## [WHAT YOU HAVE TO DO]
Count the lines of the items below that contain the string "Instruction", matching case exactly, and give only the number.

## [EXERCISE MATERIAL]
--- BEGIN ---

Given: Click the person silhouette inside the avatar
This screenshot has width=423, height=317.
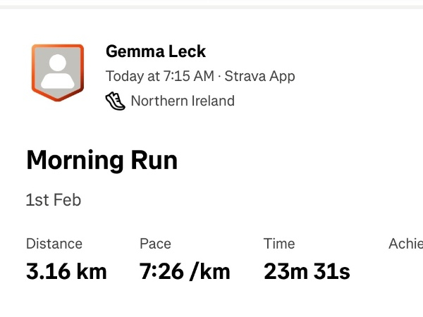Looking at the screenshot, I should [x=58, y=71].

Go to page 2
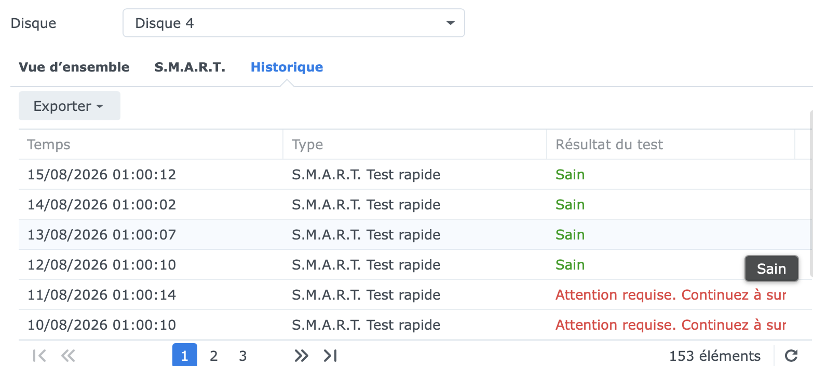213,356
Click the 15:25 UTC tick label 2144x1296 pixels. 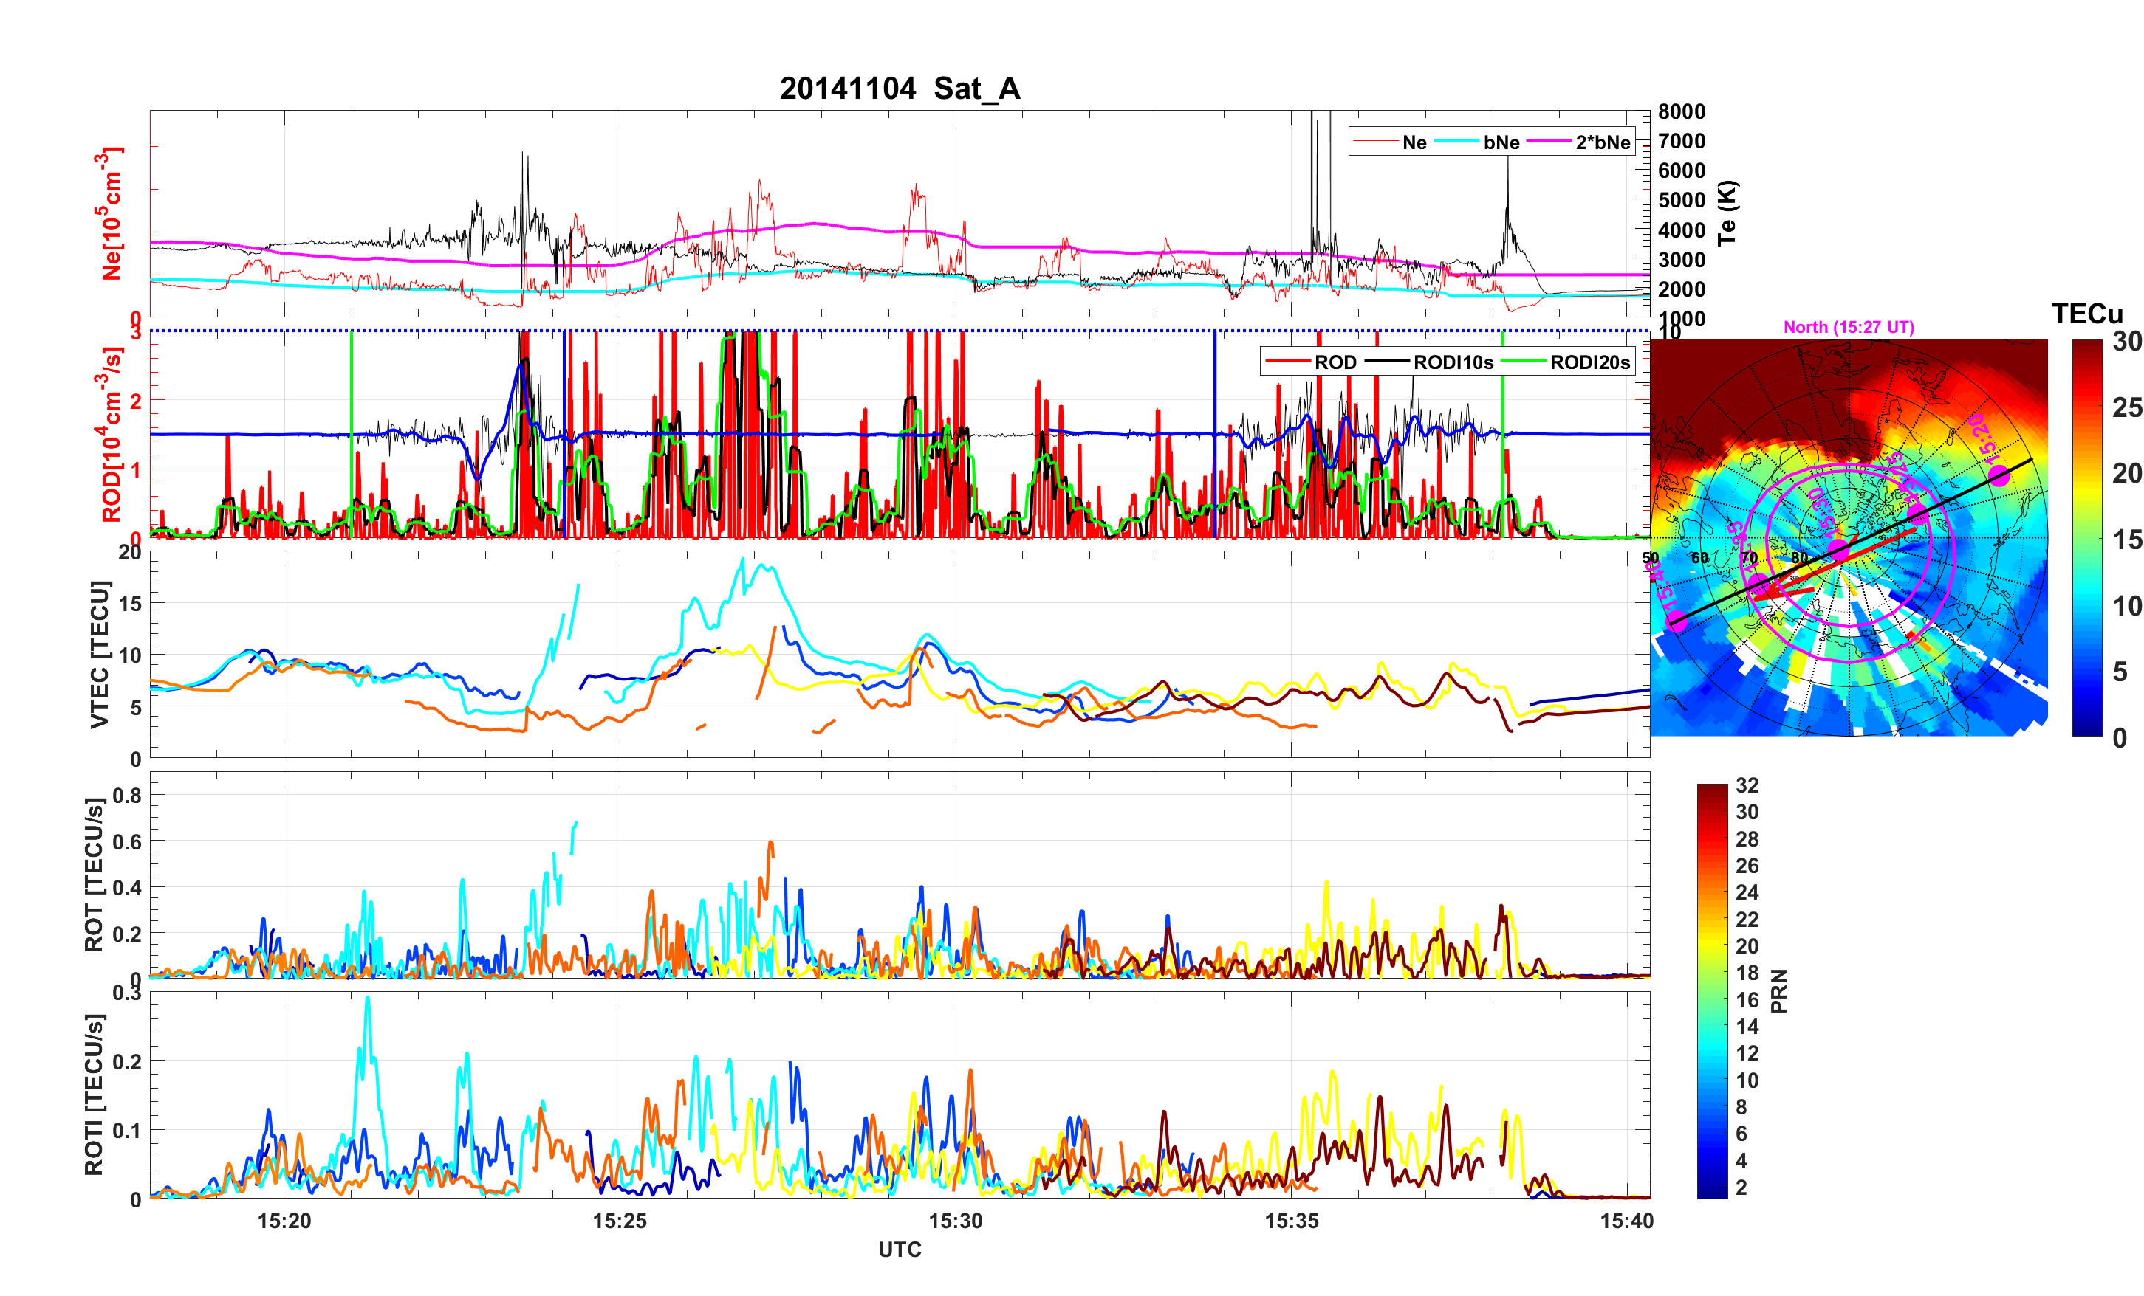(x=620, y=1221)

--- END ---
--- BEGIN ---

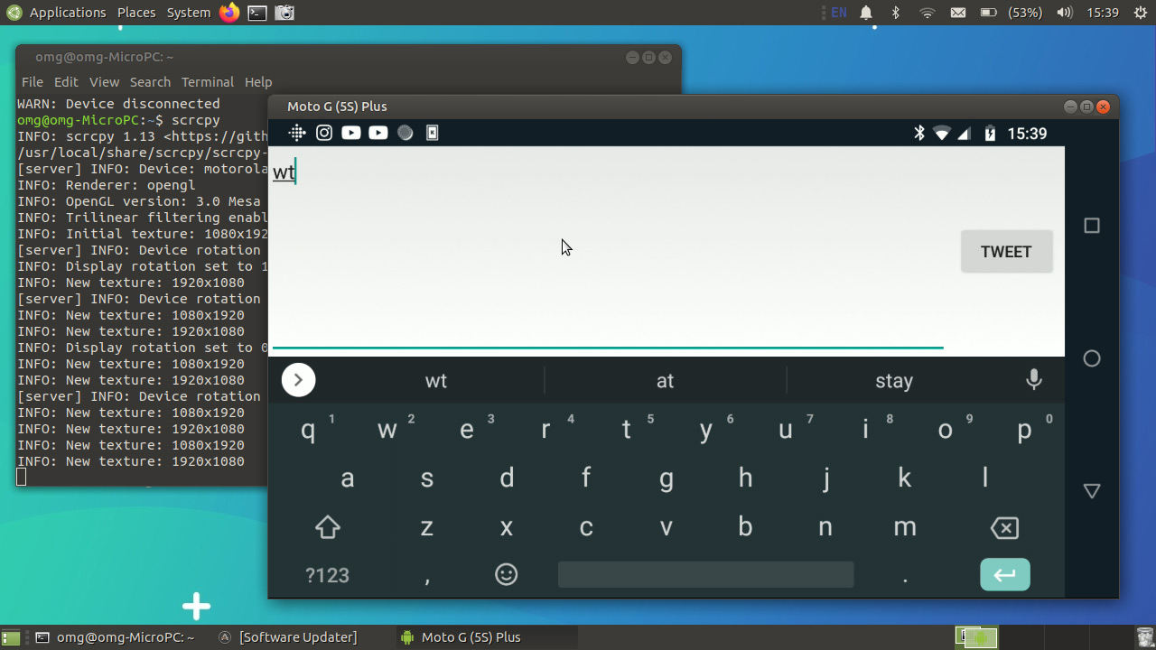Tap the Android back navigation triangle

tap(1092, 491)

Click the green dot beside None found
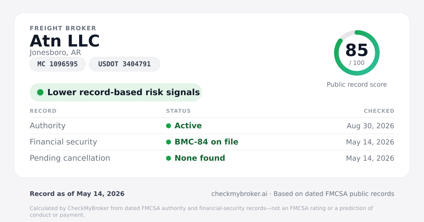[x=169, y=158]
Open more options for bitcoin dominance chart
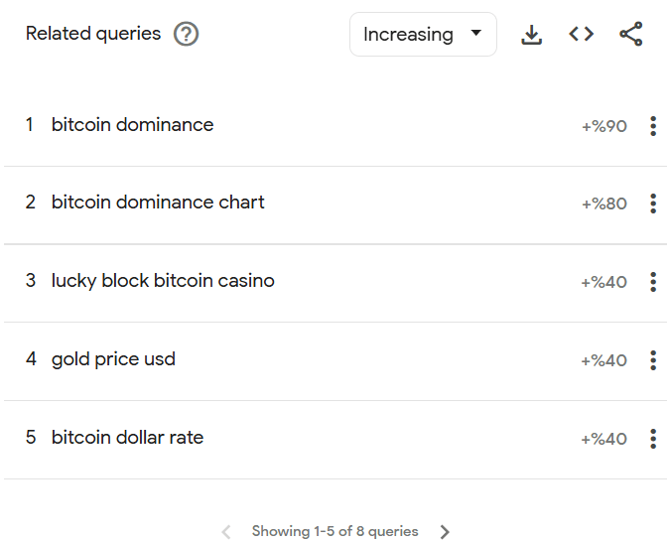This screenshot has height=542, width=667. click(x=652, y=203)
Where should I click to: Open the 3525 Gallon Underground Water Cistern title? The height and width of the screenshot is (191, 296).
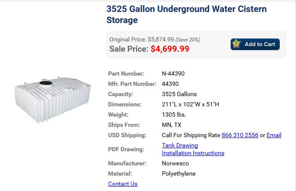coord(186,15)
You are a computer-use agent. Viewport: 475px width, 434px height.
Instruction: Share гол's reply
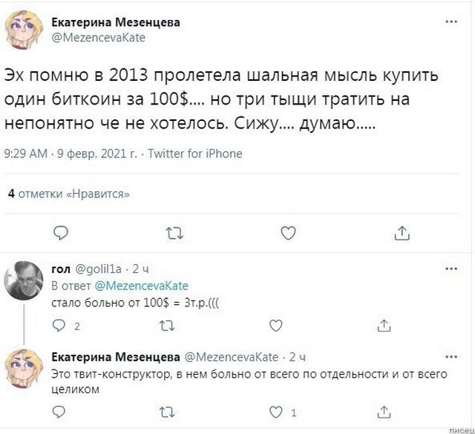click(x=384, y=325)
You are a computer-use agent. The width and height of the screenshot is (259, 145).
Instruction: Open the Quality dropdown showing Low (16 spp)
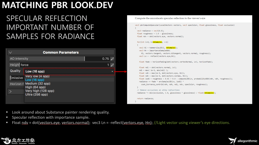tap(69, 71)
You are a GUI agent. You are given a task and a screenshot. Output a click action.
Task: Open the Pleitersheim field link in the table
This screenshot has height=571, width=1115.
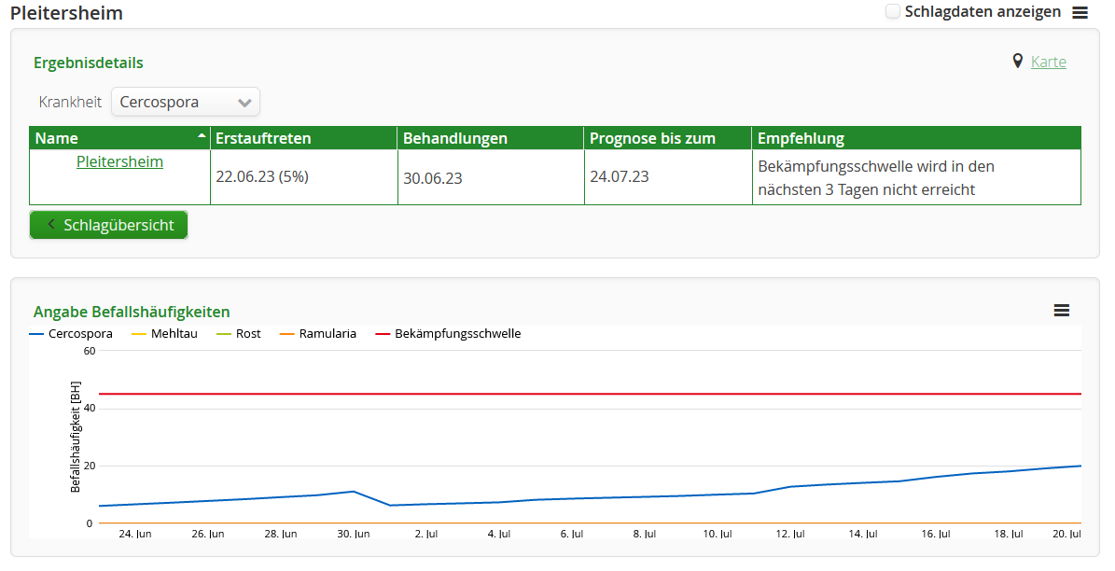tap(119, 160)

--- END ---
--- BEGIN ---

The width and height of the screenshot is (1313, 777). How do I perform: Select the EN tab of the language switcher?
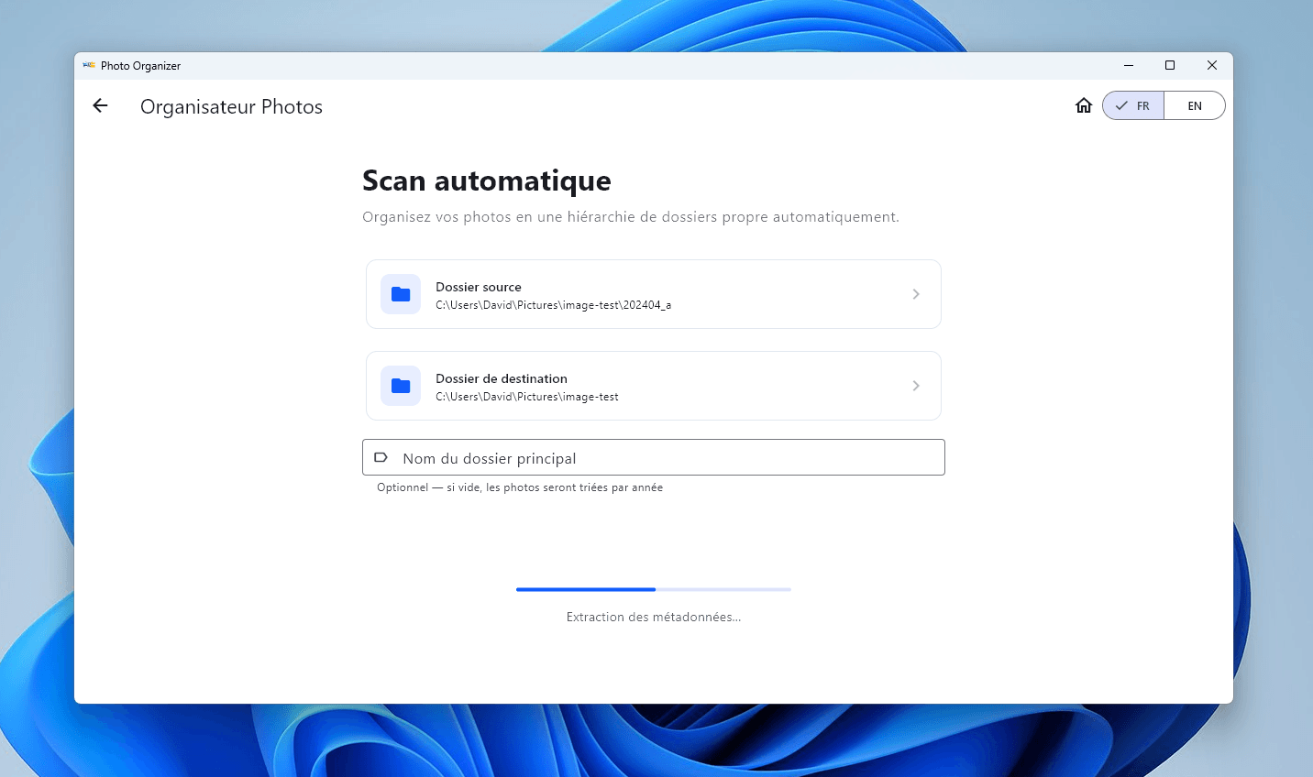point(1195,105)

--- END ---

## [TASK SOLUTION]
2